The OASIS standards consortium Tuesday opened a technical committee on WS-Security, the Web services security specification submitted to the organization in June by joint developers VeriSign , IBM and Microsoft .

WS-Security defines a set of SOAP extensions which can be used to implement integrity and confidentiality in Web services applications, laying the groundwork for higher-level facilities like federation, policy and trust. When the three companies published the specification in April, they also laid out a roadmap for the future of security implementations.
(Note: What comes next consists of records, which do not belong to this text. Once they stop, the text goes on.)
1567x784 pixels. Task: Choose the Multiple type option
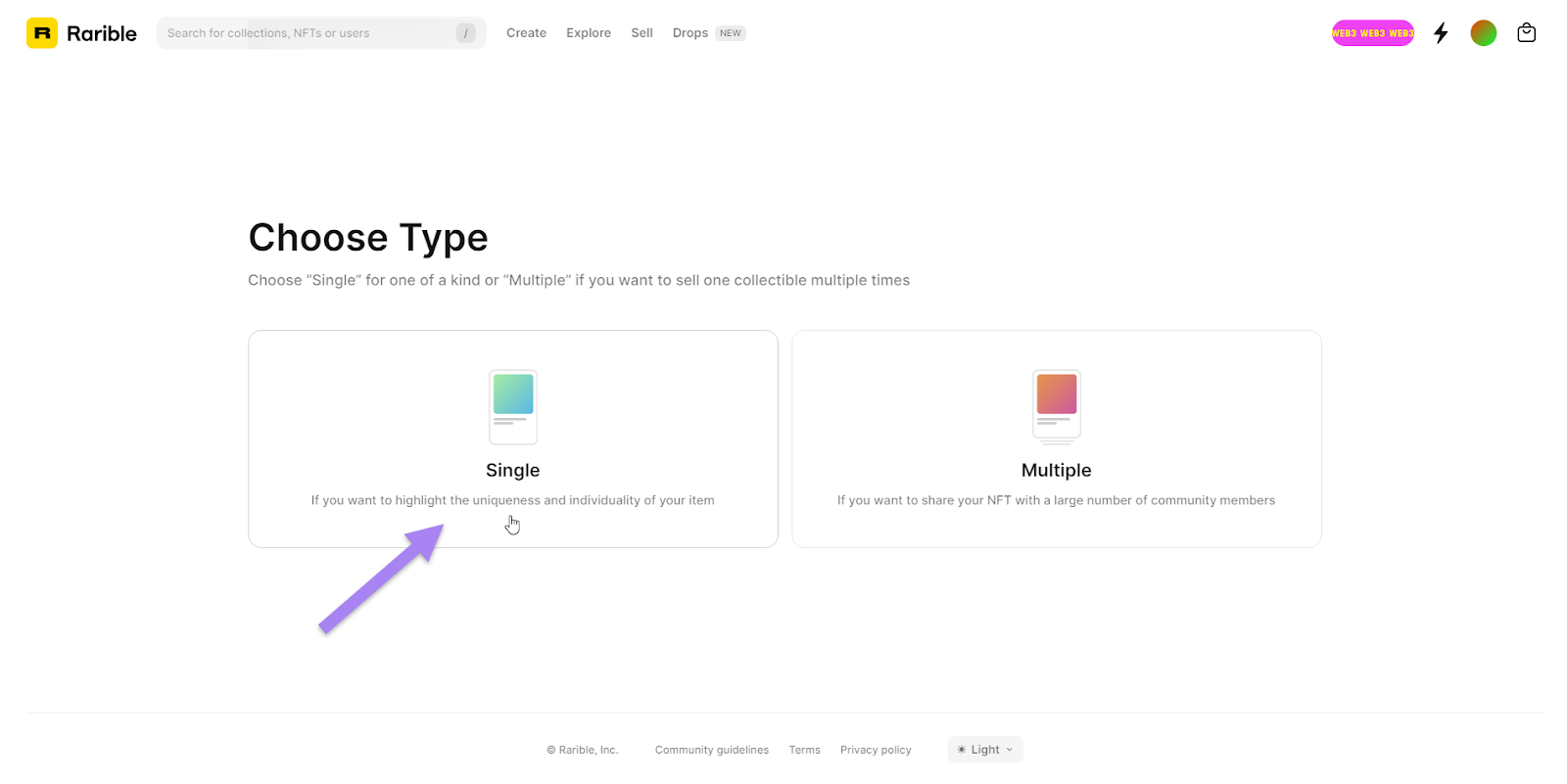coord(1056,471)
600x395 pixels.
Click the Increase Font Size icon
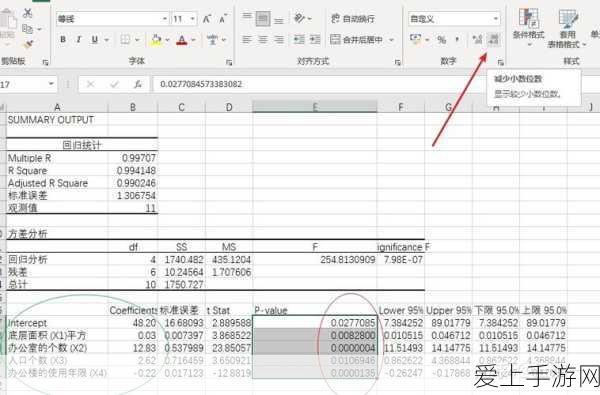click(x=207, y=19)
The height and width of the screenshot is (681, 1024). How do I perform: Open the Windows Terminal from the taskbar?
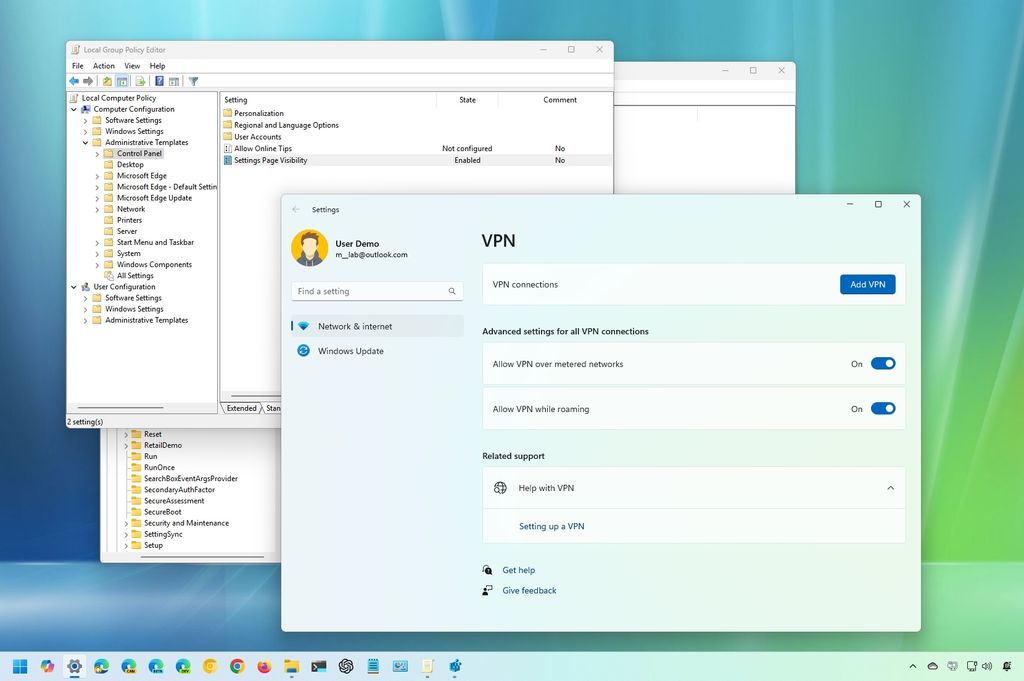click(318, 666)
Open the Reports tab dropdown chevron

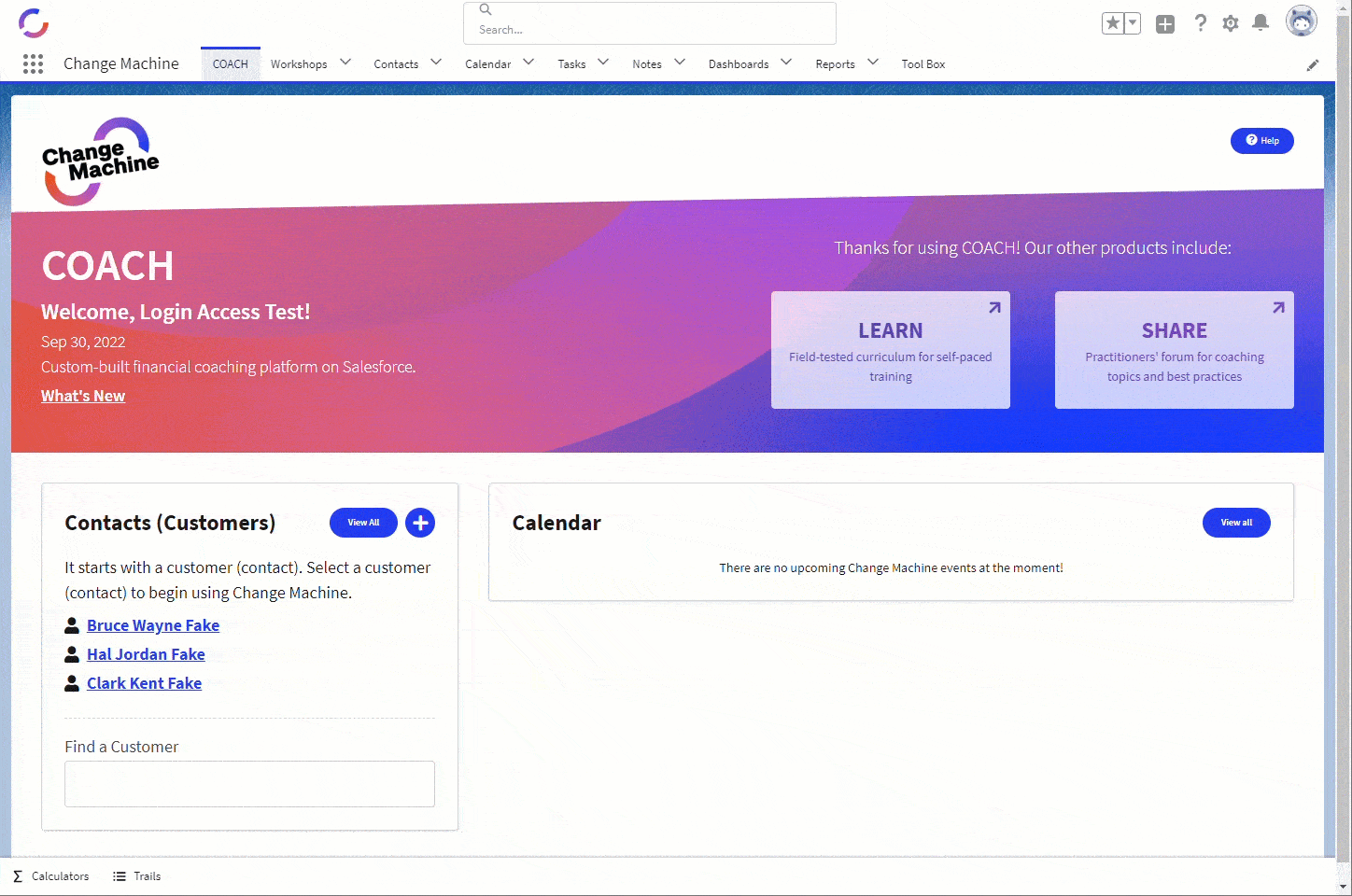(x=873, y=63)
The three-pronged approach includes:

  • Enhancing single-message authentication, message integrity and confidentiality through the SOAP messaging standard
  • Security tokens for individual users to access different levels of the Web service infrastructure (i.e., customers and administrators)
  • Using encrypted keys on x.509 and Kerberos tickets and defining how they should be encoded.
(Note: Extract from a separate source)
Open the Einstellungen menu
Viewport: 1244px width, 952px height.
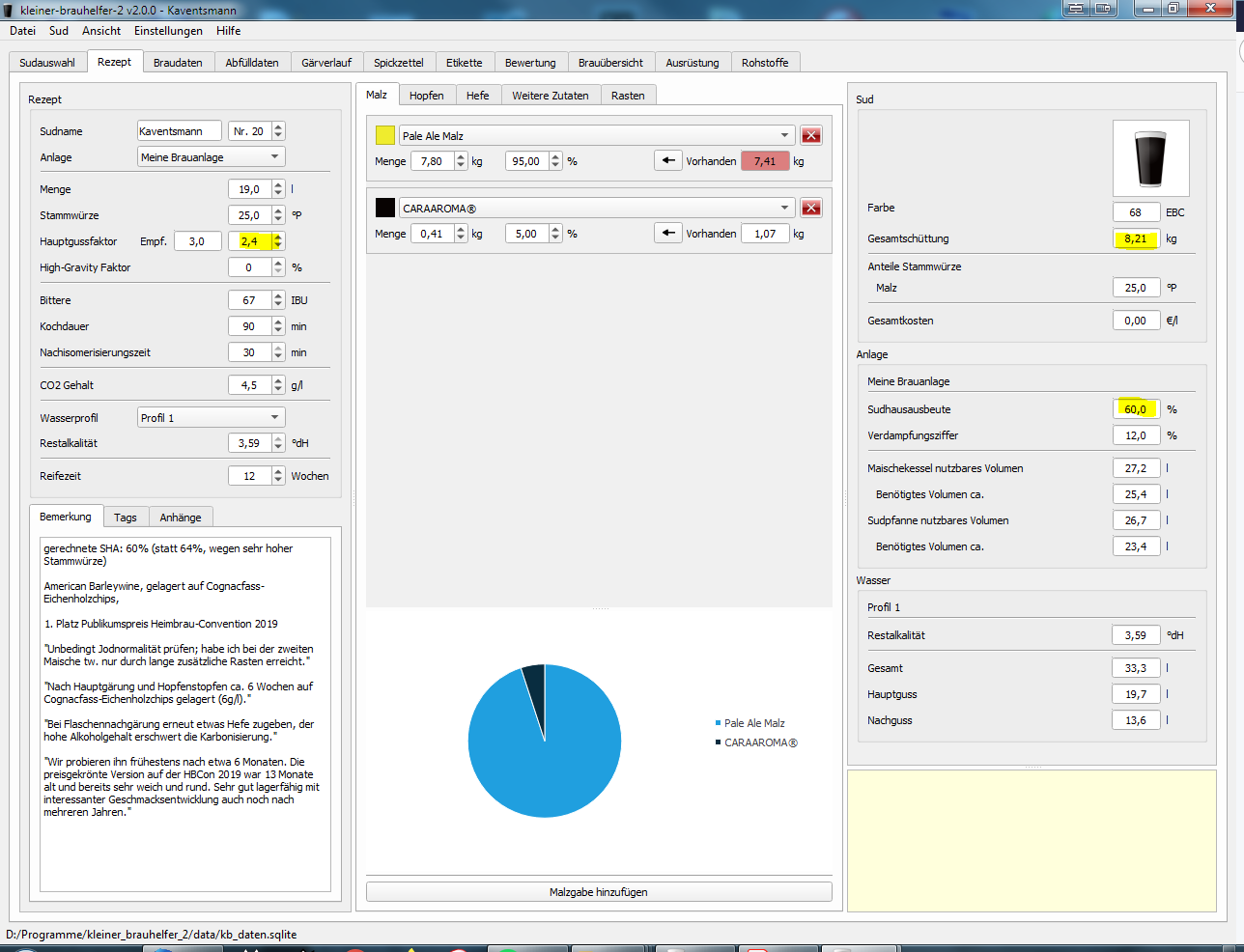coord(168,31)
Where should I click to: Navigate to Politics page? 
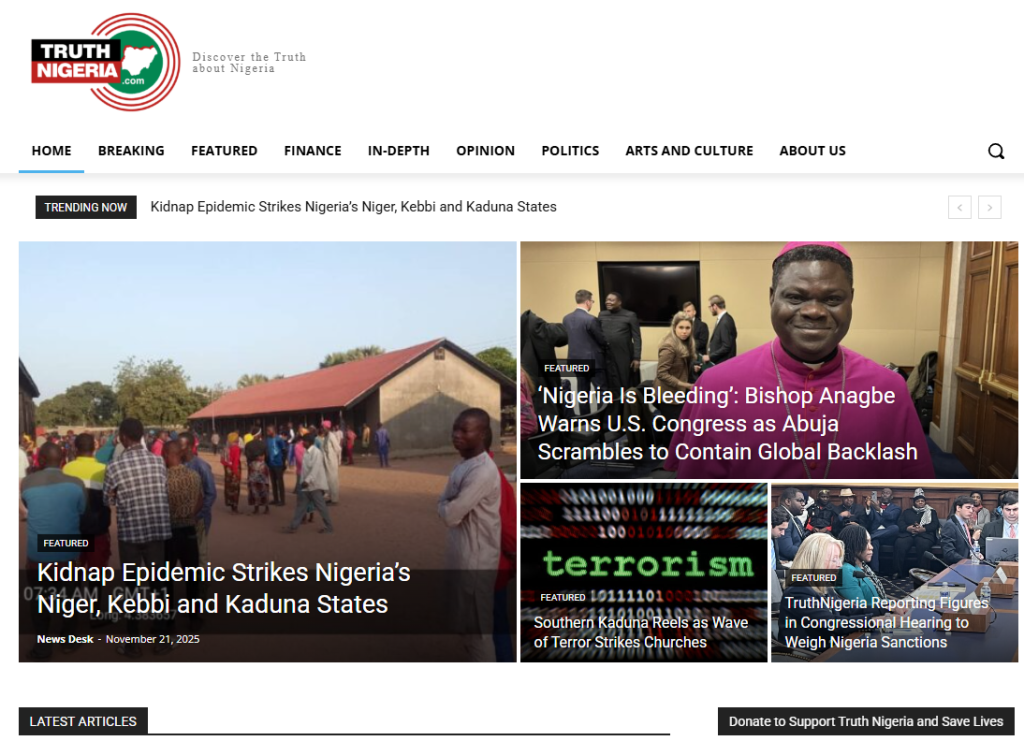[570, 151]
The three companies made the specification available to OASIS on a royalty-free (RF) basis.

The new OASIS WS-Security Technical Committee is composed of BEA Systems, Blockade Systems, Commerce One, divine, Documentum, Fujitsu, Intel, IBM, IONA, Microsoft, Novell, Oblix, OpenNetwork, Perficient, SAP, SeeBeyond, Sonic Software, Sun Microsystems, TIBCO, VeriSign, webMethods, and XML Global.

"WS-Security is one of the first Web services standards to support, integrate and unify multiple security models, mechanisms and technologies, allowing a variety of systems to interoperate in a platform- and language-neutral manner," said Chris Kaler of Microsoft, co-chair of the technical committee with IBM's Kelvin Lawrence.

Already, OASIS' Security Services Technical committee has indicated that it will work with the new WS-Security Technical Committee to make WS-Security work with SAML , or Security Assertion Mark-up Language, a specification developed by RSA Security, and demoed by OASIS last week.

"WS-Security is complementary to our work on SAML," said Joe Pato of HP, co-chair of the Security Services Technical Committee. "In fact, our team intends to employ WS-Security to specify the use of SAML for adding security features to SOAP messages."

Sun Microsystems, which has become a bitter rival of Microsoft and IBM in the Web services space, will host the first meeting of the technical committee on Sept. 4-5, 2002.